DATA TO PROCESS:
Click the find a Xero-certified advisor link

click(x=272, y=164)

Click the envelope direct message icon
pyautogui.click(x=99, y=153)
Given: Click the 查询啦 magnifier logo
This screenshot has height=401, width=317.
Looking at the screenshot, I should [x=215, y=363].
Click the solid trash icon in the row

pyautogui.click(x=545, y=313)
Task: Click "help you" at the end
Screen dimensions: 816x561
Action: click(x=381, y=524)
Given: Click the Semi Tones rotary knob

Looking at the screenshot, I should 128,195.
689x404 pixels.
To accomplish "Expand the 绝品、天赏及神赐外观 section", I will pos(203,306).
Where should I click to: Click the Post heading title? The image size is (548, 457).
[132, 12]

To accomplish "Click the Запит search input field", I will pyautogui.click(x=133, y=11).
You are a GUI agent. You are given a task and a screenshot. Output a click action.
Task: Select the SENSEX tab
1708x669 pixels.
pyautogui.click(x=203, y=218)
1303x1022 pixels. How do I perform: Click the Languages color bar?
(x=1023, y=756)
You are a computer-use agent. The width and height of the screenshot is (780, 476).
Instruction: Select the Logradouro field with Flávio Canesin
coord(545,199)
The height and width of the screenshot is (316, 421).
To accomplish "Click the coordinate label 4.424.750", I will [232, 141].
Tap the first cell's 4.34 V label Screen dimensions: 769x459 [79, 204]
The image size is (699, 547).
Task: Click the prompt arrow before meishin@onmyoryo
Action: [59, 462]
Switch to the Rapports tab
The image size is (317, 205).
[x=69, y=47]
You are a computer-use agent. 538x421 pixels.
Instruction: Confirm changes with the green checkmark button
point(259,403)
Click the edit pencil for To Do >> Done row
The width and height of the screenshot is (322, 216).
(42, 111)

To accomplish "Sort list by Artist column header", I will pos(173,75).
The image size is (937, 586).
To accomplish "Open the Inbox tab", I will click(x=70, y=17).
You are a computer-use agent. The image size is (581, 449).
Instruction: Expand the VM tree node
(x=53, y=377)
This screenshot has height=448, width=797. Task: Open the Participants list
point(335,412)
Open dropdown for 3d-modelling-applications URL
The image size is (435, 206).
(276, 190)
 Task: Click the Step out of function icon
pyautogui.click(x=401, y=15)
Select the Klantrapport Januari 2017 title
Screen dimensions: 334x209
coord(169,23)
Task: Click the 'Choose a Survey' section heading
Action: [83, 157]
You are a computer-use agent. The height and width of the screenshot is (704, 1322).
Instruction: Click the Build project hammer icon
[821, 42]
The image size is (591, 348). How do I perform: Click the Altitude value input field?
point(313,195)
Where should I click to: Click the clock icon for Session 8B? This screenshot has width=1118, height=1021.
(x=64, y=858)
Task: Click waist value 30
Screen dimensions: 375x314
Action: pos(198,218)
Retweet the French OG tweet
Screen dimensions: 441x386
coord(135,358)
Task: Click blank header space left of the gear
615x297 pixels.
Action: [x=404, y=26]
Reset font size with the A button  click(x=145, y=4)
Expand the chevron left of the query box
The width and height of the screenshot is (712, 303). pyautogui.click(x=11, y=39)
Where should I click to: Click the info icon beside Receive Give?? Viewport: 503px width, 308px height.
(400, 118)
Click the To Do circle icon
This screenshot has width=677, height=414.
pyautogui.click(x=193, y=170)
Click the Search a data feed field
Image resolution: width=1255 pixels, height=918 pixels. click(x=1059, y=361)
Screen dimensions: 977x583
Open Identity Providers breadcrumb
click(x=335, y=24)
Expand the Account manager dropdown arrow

WHAT IS NEEDED: All the lines that hold the word "agent" must appear in the answer, copied from the records.

WRITTEN ANSWER:
You are a GUI agent. You are given a task and a screenshot. Output a click action.
You are a computer-use agent. The width and height of the screenshot is (780, 476).
You are a computer-use agent. 538x421 pixels.
You are a computer-use agent. The image size is (581, 449).
You are a computer-use agent. The height and width of the screenshot is (704, 1322).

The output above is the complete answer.